◆ **What to do**
Reproduce the passage below on media and marriage equality between "Will and Grace, for" and "audience no less.", inclusive, keeping every word unchanged.

◆ **Text passage**

####

In May 2013, the then Vice-President of the United States, Joe Biden, praised the leaders of American media, television and Hollywood for the crucial role they played in bringing about so-called ‘marriage equality’ in the United States. Biden went on to make the point that such revolutions in culture and morality depend far more on film and television and other instruments of popular culture than they do on the work of politicians and legislators. “It wasn’t anything we legislatively did. It was Will and Grace, it was the social media. Literally. That’s what changed peoples’ attitudes. That’s why I was so certain that the vast majority of people would embrace and rapidly embrace [gay marriage]”.

Will and Grace, for younger readers of this column who might not know, was a ‘noughties’ sit-com created by Max Mutchnick and David Kohan, which focused on the intersecting lives of Will, a homosexual lawyer, and his flat-mate, Grace (played by Debra Messing). It sought to sanitise the homosexual lifestyle and was a trailblazer for later shows with the same agenda, such as David Metzier’s Queer Eye. Hollywood also played a major role in this respect, through films such as Philadelphia (1993), Sweet Home Alabama (2002), Brokeback Mountain (2005) and, most recently, My Big Fat Greek Wedding 2 (2016) and the latest Disney hit, Beauty and the Beast (2017), a film aimed at a children’s audience no less.

####

◆ **Given information**
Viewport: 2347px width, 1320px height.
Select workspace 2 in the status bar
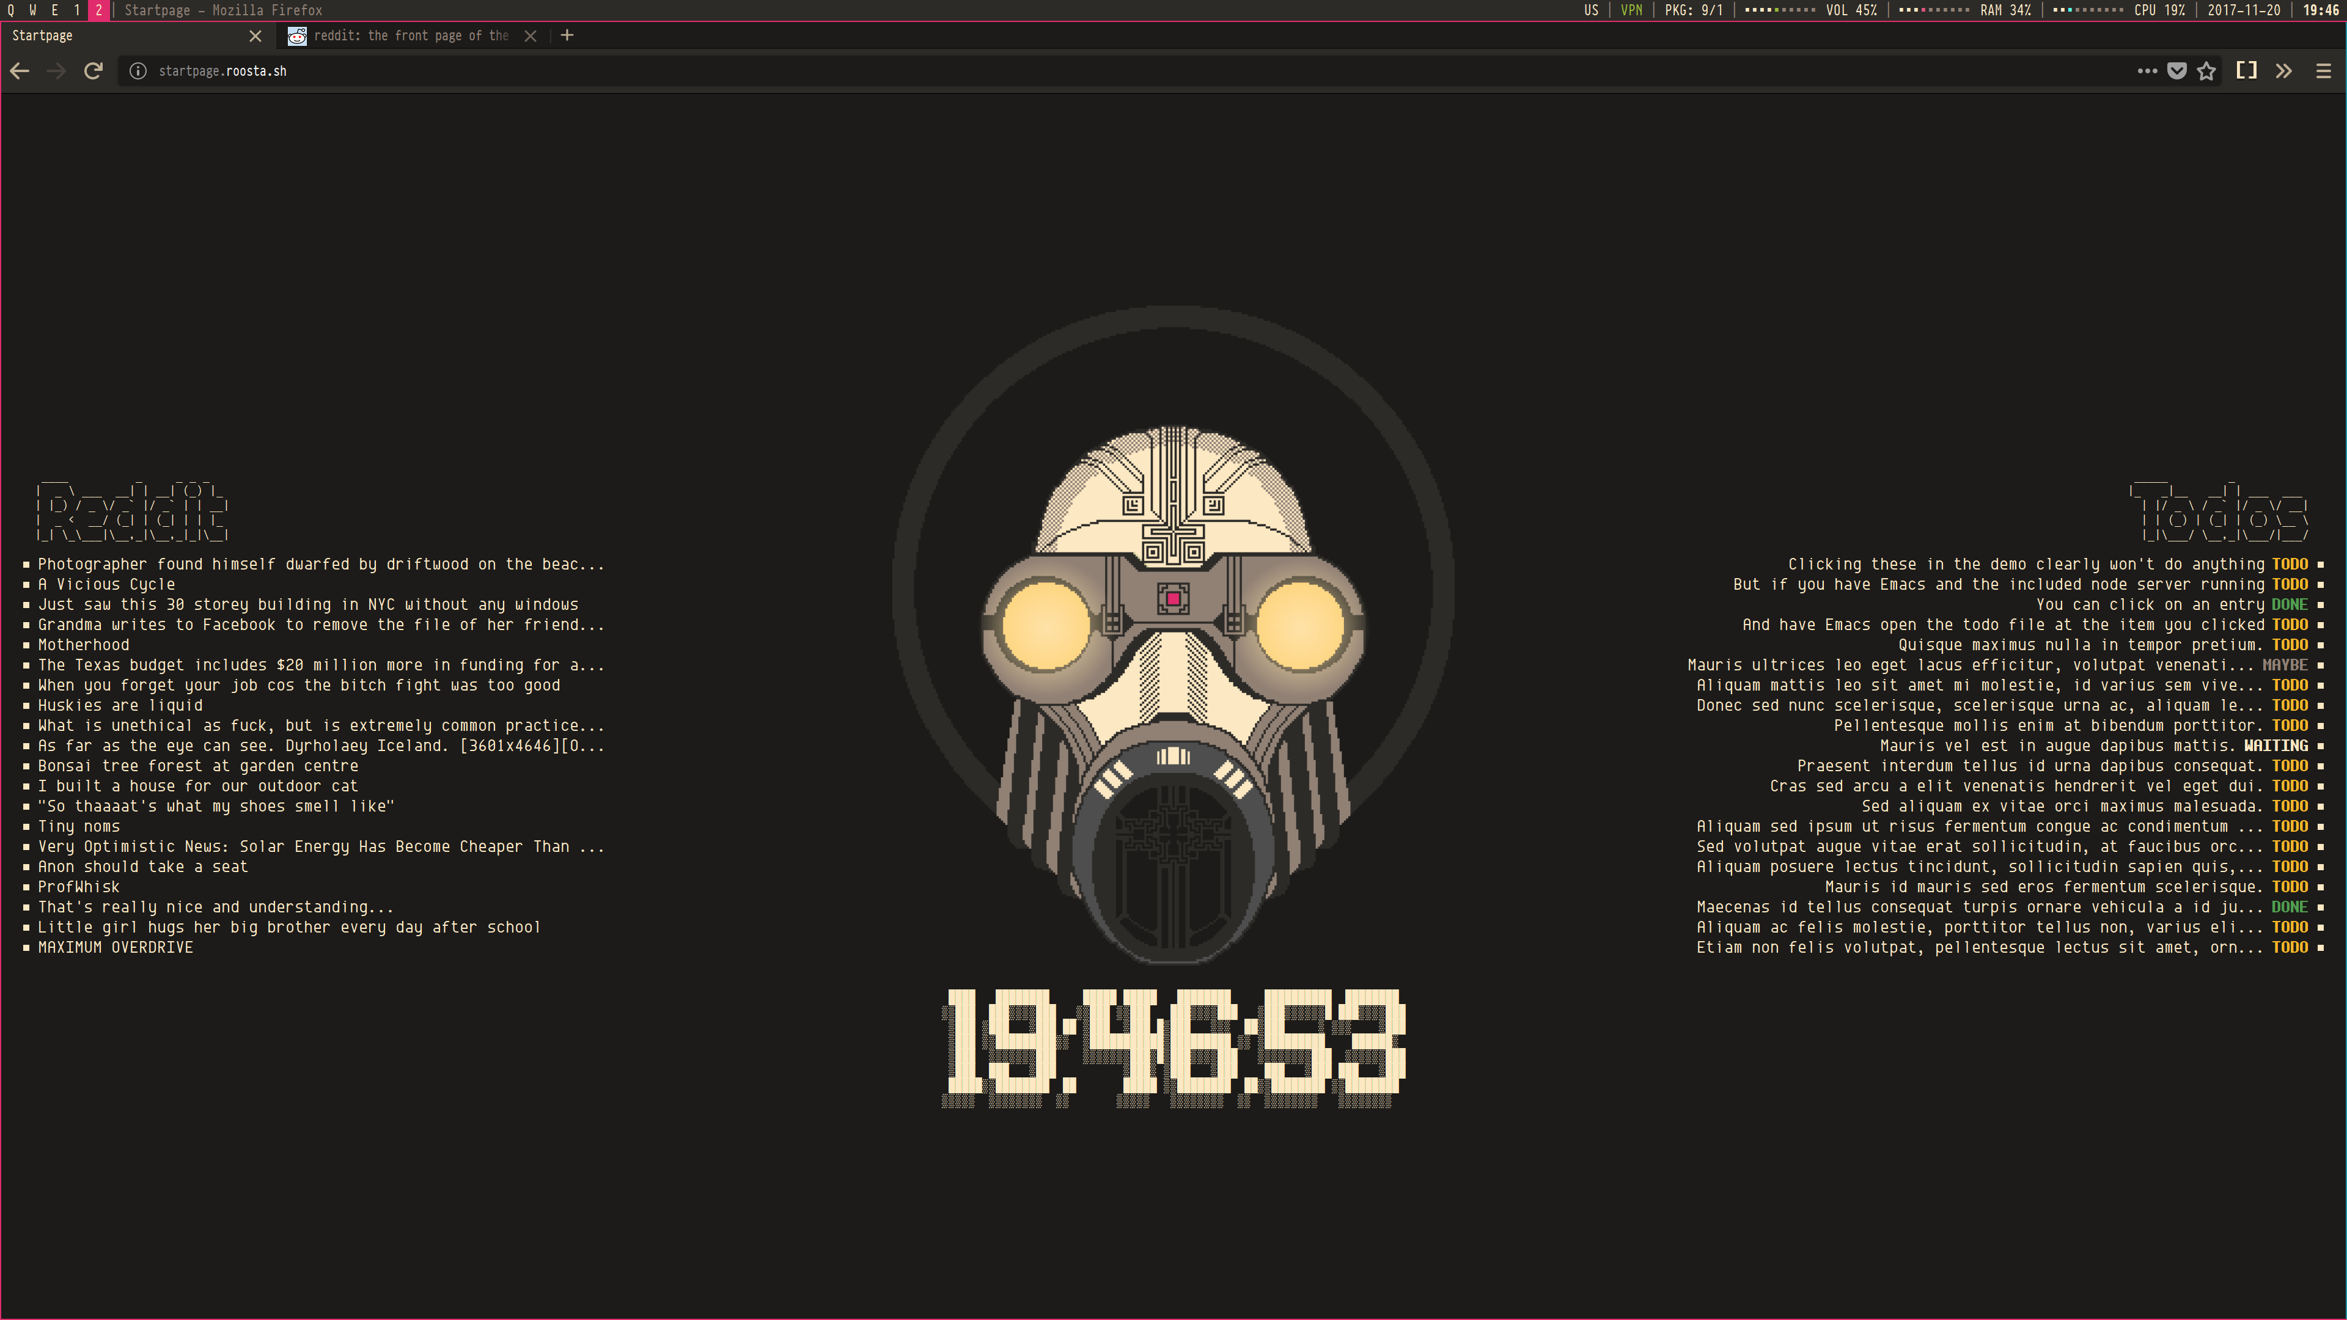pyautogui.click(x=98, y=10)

####

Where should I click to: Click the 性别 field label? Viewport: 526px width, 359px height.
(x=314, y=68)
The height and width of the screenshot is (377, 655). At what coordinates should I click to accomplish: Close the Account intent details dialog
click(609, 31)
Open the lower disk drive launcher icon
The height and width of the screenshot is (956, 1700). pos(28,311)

####

◆ **Written answer**
Will and Grace, for younger readers of this column who might not know, was a ‘noughties’ sit-com created by Max Mutchnick and David Kohan, which focused on the intersecting lives of Will, a homosexual lawyer, and his flat-mate, Grace (played by Debra Messing). It sought to sanitise the homosexual lifestyle and was a trailblazer for later shows with the same agenda, such as David Metzier’s Queer Eye. Hollywood also played a major role in this respect, through films such as Philadelphia (1993), Sweet Home Alabama (2002), Brokeback Mountain (2005) and, most recently, My Big Fat Greek Wedding 2 (2016) and the latest Disney hit, Beauty and the Beast (2017), a film aimed at a children’s audience no less.